■ AIM OF THE EXERCISE
Would you retype the listing below exactly as given?

■ THE DATA
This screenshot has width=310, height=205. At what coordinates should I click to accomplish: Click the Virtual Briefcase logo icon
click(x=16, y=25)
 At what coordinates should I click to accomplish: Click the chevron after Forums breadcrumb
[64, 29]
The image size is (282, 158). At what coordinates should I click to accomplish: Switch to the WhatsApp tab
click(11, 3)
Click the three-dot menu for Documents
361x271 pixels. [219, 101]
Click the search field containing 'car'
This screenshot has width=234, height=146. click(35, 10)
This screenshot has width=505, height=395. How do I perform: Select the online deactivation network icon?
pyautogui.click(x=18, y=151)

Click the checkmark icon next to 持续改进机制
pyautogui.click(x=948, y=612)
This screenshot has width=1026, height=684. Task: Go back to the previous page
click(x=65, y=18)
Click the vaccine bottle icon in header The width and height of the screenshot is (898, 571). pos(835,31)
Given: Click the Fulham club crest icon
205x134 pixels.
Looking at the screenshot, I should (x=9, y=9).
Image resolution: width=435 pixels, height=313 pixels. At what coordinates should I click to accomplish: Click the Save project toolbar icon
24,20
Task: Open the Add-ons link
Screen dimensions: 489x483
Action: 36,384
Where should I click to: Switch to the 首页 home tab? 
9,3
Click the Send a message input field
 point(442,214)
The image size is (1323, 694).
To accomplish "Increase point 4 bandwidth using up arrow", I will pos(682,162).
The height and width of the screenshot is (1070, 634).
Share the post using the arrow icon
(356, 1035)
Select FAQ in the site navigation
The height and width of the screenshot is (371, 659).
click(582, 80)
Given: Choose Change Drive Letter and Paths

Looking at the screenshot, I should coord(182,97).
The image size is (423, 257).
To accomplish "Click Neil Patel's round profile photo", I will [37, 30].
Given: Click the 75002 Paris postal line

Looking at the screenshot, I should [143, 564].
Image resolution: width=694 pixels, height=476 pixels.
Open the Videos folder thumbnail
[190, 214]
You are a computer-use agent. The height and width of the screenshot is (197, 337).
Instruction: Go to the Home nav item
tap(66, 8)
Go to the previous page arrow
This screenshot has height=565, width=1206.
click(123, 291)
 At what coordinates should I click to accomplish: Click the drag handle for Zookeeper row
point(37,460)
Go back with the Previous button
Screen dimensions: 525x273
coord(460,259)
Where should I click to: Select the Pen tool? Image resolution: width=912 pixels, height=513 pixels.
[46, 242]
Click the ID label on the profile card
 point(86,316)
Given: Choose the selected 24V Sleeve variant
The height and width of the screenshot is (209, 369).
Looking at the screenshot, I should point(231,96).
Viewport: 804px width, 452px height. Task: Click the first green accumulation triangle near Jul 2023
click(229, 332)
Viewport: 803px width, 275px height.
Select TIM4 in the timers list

■ TASK SOLUTION
This screenshot has width=310, height=205. At what coordinates should I click to accomplish: Click the Virtual Briefcase logo icon
click(x=16, y=25)
 At what coordinates should I click to accomplish: Click the chevron after Forums breadcrumb
[64, 29]
The image size is (282, 158). At what coordinates should I click to accomplish: Switch to the WhatsApp tab
click(11, 3)
Click the three-dot menu for Documents
361x271 pixels. [219, 101]
Click the search field containing 'car'
This screenshot has width=234, height=146. click(35, 10)
This screenshot has width=505, height=395. How do I perform: Select the online deactivation network icon?
pyautogui.click(x=18, y=151)

Click the checkmark icon next to 持续改进机制
pyautogui.click(x=948, y=612)
This screenshot has width=1026, height=684. Task: Go back to the previous page
click(x=65, y=18)
Click the vaccine bottle icon in header The width and height of the screenshot is (898, 571). pos(835,31)
Given: Click the Fulham club crest icon
205x134 pixels.
Looking at the screenshot, I should (x=9, y=9).
Image resolution: width=435 pixels, height=313 pixels. At what coordinates should I click to accomplish: Click the Save project toolbar icon
24,20
Task: Open the Add-ons link
Screen dimensions: 489x483
Action: 36,384
Where should I click to: Switch to the 首页 home tab? 
9,3
Click the Send a message input field
 point(442,214)
The image size is (1323, 694).
To accomplish "Increase point 4 bandwidth using up arrow", I will pos(682,162).
The height and width of the screenshot is (1070, 634).
Share the post using the arrow icon
(356, 1035)
Select FAQ in the site navigation
The height and width of the screenshot is (371, 659).
click(582, 80)
Given: Choose Change Drive Letter and Paths

Looking at the screenshot, I should coord(182,97).
The image size is (423, 257).
To accomplish "Click Neil Patel's round profile photo", I will [37, 30].
Given: Click the 75002 Paris postal line

Looking at the screenshot, I should [143, 564].
Image resolution: width=694 pixels, height=476 pixels.
Open the Videos folder thumbnail
[190, 214]
You are a computer-use agent. The height and width of the screenshot is (197, 337).
Instruction: Go to the Home nav item
tap(66, 8)
Go to the previous page arrow
This screenshot has height=565, width=1206.
click(123, 291)
 At what coordinates should I click to accomplish: Click the drag handle for Zookeeper row
point(37,460)
Go back with the Previous button
Screen dimensions: 525x273
coord(460,259)
Where should I click to: Select the Pen tool? Image resolution: width=912 pixels, height=513 pixels.
[46, 242]
Click the ID label on the profile card
 point(86,316)
Given: Choose the selected 24V Sleeve variant
The height and width of the screenshot is (209, 369).
Looking at the screenshot, I should point(231,96).
Viewport: 804px width, 452px height. Task: Click the first green accumulation triangle near Jul 2023
click(229, 332)
Viewport: 803px width, 275px height.
Select TIM4 in the timers list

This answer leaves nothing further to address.